**Aim of the exercise:** What you need to produce from the material below is an exact transcription of the lines from the one with "The width and height of the screenshot is (810, 739)." through the one with "Task: Click the 网站首页 button", both included, and no other line.

**Source records:**
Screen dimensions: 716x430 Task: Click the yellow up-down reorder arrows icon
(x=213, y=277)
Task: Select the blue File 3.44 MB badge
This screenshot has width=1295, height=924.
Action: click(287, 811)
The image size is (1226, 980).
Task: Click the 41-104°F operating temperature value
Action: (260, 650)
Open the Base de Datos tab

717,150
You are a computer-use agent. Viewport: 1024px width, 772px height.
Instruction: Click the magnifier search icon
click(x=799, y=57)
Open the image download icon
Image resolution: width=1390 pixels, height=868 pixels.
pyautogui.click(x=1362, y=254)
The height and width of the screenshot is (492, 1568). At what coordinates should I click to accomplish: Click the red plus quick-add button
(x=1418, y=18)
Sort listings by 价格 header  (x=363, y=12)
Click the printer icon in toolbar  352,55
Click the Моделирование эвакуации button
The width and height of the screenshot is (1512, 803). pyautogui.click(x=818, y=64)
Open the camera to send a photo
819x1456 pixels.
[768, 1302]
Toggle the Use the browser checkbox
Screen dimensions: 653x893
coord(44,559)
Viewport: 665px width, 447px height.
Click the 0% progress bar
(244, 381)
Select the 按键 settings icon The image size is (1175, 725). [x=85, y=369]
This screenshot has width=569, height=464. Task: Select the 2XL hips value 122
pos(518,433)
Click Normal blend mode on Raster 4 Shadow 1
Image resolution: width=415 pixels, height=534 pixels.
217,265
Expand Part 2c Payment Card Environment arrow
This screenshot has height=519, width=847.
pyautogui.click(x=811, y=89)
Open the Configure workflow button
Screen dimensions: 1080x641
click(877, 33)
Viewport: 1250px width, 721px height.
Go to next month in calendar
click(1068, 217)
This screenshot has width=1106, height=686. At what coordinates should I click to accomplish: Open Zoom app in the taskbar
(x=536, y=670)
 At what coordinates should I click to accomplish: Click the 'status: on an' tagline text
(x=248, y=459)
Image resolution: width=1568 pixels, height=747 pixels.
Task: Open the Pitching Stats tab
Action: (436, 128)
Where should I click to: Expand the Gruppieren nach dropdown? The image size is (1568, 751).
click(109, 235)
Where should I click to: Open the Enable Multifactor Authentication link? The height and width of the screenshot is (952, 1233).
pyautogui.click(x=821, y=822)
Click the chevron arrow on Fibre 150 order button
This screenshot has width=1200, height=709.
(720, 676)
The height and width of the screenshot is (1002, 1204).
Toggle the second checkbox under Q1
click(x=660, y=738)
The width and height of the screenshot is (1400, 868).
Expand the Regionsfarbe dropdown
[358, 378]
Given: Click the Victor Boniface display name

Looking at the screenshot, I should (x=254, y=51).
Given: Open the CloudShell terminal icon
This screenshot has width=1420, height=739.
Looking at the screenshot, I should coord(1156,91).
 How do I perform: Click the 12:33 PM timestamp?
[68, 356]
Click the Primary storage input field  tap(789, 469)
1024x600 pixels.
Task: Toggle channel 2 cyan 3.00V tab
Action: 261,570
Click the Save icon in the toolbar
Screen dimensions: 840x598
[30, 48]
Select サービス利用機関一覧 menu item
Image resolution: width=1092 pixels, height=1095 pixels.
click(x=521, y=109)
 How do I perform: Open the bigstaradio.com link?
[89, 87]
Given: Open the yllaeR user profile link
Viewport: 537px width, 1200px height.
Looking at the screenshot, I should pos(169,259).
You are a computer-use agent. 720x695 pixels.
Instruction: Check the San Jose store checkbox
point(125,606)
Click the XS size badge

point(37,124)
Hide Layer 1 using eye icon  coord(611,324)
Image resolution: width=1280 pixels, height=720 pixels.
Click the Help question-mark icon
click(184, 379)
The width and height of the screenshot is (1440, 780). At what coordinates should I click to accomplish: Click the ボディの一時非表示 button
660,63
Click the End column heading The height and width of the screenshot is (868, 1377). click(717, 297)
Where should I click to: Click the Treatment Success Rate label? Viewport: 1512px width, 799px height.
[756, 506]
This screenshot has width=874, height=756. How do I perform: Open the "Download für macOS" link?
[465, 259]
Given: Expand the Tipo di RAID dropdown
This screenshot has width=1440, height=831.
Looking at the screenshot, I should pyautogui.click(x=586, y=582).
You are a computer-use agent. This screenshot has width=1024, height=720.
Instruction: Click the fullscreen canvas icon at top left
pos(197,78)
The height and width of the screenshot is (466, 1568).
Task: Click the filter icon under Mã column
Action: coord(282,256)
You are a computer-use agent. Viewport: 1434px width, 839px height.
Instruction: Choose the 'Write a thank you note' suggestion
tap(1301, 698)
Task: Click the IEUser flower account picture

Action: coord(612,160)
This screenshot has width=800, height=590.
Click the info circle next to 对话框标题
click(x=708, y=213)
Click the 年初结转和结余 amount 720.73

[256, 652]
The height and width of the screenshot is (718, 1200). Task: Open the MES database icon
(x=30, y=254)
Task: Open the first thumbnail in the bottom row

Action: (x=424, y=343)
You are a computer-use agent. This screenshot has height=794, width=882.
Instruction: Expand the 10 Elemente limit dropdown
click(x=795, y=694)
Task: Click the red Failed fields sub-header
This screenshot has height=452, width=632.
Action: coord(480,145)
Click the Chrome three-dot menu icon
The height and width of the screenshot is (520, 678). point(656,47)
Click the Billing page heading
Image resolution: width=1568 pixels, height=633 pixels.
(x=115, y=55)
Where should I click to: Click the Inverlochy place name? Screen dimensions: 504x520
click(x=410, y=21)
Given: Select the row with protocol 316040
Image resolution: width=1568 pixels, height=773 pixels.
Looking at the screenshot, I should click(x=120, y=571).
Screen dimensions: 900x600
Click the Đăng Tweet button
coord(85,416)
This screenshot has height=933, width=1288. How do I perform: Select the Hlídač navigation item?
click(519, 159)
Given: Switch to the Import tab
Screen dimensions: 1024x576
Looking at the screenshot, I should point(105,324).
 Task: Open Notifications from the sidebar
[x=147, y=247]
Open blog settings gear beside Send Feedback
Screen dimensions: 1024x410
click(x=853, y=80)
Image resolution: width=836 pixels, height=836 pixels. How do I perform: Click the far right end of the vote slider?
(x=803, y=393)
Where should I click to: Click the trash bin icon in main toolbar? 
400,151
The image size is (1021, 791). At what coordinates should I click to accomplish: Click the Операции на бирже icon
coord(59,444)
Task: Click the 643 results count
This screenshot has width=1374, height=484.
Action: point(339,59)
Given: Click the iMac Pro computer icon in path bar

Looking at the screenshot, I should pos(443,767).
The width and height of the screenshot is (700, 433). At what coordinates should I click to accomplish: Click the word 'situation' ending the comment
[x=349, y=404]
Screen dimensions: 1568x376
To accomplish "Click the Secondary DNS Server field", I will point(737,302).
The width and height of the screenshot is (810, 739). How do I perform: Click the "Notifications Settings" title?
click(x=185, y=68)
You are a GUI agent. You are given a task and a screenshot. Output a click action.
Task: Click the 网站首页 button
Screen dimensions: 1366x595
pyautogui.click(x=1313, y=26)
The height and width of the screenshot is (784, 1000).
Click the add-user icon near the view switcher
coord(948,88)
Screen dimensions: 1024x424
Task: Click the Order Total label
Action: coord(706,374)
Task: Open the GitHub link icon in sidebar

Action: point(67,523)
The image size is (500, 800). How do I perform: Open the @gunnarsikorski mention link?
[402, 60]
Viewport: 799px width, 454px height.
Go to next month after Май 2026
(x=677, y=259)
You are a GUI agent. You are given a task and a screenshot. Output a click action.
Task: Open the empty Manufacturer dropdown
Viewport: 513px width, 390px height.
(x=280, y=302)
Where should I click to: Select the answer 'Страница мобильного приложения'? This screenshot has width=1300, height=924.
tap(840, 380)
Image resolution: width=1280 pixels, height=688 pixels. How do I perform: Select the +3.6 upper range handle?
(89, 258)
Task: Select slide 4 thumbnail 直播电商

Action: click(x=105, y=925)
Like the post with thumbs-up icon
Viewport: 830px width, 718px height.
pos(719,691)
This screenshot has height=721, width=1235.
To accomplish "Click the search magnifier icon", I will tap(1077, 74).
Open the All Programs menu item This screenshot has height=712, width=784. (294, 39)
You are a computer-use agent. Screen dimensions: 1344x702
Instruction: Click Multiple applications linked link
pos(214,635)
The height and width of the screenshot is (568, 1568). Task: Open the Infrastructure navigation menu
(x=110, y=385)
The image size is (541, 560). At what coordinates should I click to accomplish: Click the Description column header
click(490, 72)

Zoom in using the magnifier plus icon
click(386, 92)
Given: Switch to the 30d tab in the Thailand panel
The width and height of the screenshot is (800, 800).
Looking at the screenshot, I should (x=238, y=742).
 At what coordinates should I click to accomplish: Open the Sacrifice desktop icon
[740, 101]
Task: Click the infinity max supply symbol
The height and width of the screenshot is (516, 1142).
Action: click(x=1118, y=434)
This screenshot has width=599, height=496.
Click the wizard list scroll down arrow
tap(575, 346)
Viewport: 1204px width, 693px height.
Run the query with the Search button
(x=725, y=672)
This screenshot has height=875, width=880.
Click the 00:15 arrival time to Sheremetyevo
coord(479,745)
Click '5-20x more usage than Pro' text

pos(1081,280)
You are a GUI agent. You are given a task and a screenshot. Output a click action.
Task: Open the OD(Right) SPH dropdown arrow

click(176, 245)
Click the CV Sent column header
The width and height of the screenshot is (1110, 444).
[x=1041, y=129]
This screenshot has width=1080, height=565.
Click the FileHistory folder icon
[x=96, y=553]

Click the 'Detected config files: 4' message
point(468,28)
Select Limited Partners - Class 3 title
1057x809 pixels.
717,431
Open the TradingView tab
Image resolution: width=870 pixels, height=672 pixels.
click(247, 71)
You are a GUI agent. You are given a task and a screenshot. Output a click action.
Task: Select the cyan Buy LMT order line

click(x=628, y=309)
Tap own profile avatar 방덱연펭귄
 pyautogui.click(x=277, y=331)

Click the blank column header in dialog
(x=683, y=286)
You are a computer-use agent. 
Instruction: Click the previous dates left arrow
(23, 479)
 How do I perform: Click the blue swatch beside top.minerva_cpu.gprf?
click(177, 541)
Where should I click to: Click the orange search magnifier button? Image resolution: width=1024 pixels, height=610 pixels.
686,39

**Answer to this problem:**
The width and height of the screenshot is (810, 739). How do I perform: Click the "Notifications Settings" title?
click(x=185, y=68)
You are a GUI agent. You are given a task and a screenshot. Output a click action.
Task: Click the 网站首页 button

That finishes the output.